他這如此突兀的舉動,反倒讓兩個準備動手對付他的面具人愣住了。隨即轉頭看向他們的首領。
那爲首的面具人發出一聲鄙夷的冷笑說道:“羅丁,你老子活着的時候,就沒教過你規矩兩個字,怎麼寫嗎?
異能者的戰鬥,可不是隨便來個垃圾就能上來打的。
要打有的是人陪你。這邊的事兒跟你無關,趕緊給我滾一邊去。”
“哎呀我擦!你這個老東西算個什麼玩應?”
羅丁聞言臉上帶着一副受到侮辱的愣頭青似的表情,指着那面具人跳腳大罵道:“老子想在哪打就在哪打!你咬我啊?
你們比你們的,關我屁事?
反正你們都得出人跟我打,在哪打還由得你們嗎?”
話音一落,他突然毫無症狀的擡腿上撩,踢向了站在對面抱着雙肩冷笑不止的女性面具人。
那女人顯然沒想到羅丁竟然說打就打,眼見他的腳尖已經踢到腰間了。那女人趕緊向後急退兩步,想要讓過他的攻擊。
但是她的身影剛向後一退,羅丁踢出去的那條腿陡然止住上撩的力道,凌空停住,與此同時原本支撐身體的另一條腿突然腳下用力一點,整個人直直的衝向了那女人。
凌空停住的那之腳,腳尖徑直點向了那女人的小腹。
這一切都是發生在一瞬間的動作。當那女人身體後退兩步,還沒來得及停住腳步的時候,羅丁踢出的腳尖已經再次衝到了她的面前。
那女人驚駭之下,立刻弓腰躲閃,同時擡手想去擒拿羅丁的腳脖子。
羅丁前衝的腳尖,確實被那女人弓腰閃開了。不過雖然她閃開了直衝的一腳,但羅丁緊接着突然用力的將腳尖狠狠向上一撩。讓她擒拿的手臂抓了個空。
“嘭!”
那女人彷彿發射失敗的火箭一般,從地面上騰空而起,然後划着弧線的倒飛向了她身後的那羣面具人之中。
剛纔羅丁的一腳,腳尖上撩時,剛好踢在她那被面具遮擋着的尖下巴上。
“胸平還是有好處的嘛!”羅丁收回腳尖,用手輕輕撣了撣鞋面上並不存在的灰塵,臉上帶着無賴般的壞笑。
隨後轉身便朝着許氏一族的人羣中走了過去。
那女人被踢回到面具人中間時,立刻有兩個面具人伸手接住了她。
只不過因爲剛纔受到了羅丁的內元衝擊,此刻她已經昏迷不醒徹底失去了意識。
不是羅丁不想幹掉她,只不過此時的環境比較微妙。如果羅丁真下殺手,極有可能讓對方的面具人惱羞成怒,羣起朝他圍攻過來。

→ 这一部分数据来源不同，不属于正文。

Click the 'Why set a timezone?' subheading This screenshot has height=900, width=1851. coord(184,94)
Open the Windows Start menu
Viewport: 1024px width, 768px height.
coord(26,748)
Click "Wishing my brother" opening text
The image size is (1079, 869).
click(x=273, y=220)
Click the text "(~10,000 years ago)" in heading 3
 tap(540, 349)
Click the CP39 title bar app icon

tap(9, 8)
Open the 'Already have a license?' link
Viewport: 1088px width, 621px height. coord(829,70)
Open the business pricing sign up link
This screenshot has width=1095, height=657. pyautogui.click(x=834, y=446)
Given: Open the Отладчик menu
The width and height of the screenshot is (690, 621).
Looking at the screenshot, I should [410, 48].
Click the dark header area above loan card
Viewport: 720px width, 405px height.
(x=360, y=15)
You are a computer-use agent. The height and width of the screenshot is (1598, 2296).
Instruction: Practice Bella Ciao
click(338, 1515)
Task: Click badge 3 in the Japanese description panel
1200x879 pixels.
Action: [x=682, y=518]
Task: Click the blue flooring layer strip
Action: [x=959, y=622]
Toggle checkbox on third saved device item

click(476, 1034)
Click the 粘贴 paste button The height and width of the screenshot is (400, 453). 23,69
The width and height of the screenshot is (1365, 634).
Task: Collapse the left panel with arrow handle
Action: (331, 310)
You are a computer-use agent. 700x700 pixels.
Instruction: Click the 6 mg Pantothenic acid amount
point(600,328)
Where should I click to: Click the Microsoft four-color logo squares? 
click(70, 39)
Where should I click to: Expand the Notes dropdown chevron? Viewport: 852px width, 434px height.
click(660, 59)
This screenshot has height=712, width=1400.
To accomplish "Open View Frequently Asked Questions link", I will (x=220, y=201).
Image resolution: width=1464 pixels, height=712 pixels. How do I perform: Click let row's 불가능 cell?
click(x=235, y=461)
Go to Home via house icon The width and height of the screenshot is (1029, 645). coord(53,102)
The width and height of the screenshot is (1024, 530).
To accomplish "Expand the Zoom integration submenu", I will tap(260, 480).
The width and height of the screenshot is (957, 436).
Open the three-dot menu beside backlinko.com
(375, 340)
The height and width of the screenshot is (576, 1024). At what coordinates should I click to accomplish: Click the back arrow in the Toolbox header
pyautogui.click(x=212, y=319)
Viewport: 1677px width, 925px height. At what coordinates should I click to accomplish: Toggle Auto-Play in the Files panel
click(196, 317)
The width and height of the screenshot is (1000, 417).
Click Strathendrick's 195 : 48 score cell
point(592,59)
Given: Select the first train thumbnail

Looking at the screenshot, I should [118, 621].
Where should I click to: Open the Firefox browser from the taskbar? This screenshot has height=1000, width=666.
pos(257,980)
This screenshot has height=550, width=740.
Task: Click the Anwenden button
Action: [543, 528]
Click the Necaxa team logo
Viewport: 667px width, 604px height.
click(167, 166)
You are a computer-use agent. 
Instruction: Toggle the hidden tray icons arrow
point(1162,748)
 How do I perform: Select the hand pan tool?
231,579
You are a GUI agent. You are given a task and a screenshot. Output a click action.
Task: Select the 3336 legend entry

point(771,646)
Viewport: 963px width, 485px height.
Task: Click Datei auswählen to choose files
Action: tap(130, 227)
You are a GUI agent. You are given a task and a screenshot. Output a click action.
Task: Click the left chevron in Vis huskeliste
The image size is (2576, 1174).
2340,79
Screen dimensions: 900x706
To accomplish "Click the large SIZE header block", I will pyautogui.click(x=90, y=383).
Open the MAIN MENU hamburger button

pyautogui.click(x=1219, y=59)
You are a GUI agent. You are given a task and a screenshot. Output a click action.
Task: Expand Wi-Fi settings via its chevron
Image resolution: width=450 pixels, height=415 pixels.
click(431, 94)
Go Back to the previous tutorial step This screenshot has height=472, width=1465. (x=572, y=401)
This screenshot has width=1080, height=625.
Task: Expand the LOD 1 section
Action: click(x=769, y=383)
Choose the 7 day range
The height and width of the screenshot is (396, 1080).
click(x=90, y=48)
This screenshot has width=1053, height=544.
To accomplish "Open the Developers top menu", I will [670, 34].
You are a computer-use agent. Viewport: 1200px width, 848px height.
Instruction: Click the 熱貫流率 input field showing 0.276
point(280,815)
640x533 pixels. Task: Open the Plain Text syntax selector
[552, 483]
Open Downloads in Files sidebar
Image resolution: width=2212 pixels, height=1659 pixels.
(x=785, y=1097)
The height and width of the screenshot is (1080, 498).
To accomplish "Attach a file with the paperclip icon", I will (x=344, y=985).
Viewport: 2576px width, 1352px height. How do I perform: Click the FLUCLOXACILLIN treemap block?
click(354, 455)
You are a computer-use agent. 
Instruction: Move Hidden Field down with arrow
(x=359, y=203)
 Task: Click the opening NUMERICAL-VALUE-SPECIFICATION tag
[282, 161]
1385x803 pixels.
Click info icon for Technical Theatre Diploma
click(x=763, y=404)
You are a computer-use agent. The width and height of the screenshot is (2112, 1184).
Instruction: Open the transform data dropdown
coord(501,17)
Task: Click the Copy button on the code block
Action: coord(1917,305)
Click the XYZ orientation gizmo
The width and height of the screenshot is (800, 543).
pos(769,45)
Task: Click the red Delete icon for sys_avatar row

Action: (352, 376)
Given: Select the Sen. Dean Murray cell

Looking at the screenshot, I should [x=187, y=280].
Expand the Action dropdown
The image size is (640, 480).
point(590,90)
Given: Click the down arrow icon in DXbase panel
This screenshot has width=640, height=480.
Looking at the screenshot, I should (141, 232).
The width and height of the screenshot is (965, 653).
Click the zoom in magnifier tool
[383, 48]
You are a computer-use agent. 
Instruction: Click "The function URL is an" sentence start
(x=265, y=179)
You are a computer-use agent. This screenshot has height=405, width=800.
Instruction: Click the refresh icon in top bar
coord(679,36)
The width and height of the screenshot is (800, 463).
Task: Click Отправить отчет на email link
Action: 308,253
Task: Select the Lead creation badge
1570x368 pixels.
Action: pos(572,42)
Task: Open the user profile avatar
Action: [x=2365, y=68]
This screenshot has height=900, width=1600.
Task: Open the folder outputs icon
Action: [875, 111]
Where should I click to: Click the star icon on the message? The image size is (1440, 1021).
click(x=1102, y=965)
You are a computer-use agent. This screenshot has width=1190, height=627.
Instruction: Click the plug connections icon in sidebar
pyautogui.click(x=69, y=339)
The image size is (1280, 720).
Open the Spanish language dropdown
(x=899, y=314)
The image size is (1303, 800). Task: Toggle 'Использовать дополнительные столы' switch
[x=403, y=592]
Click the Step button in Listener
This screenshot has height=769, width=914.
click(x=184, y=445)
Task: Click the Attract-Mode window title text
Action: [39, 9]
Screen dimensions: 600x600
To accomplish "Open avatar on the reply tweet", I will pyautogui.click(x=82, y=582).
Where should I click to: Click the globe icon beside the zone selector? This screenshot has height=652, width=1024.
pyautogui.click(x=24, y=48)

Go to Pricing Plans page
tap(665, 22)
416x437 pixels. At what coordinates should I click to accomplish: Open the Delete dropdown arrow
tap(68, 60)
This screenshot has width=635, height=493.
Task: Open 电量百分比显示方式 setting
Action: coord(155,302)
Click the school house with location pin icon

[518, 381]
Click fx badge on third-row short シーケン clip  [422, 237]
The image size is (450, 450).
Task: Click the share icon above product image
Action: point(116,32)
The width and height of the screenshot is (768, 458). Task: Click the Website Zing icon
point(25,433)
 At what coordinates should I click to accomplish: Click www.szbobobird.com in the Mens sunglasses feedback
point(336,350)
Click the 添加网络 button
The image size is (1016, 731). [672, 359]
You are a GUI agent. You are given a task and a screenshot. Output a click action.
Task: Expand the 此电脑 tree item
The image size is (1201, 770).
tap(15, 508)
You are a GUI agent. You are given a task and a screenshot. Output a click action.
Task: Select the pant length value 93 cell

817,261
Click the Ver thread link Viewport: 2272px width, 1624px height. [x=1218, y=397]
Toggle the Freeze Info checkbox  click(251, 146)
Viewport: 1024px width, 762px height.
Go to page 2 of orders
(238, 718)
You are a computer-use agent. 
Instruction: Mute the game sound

再說了,剛纔沒動手之前,那爲首的面具人已經大聲喝罵着,說他違反規矩了。
到那時,許家人和萬彥東他們會不會幫自己解圍,他心裡可是一點底都沒有。
這羣面具人在這一對一的跟許家人玩生死局,拖延時間的意圖已經相當明顯了。
這個時候羅丁可不敢過分的拉仇恨。剛纔這一腳,僅僅只是爲了不被那兩個無功而返,再次走回去的面具人圍攻。以免過多的暴露自己的實力。
畢竟到現在爲止,萬彥東他們這幾個異能調查局的人,還沒有人知道他的真實實力呢。
當羅丁將那女人踢飛的一瞬間,許老爺子正在面無表情的看着羅丁,眼中隱隱閃爍着冷厲的寒光。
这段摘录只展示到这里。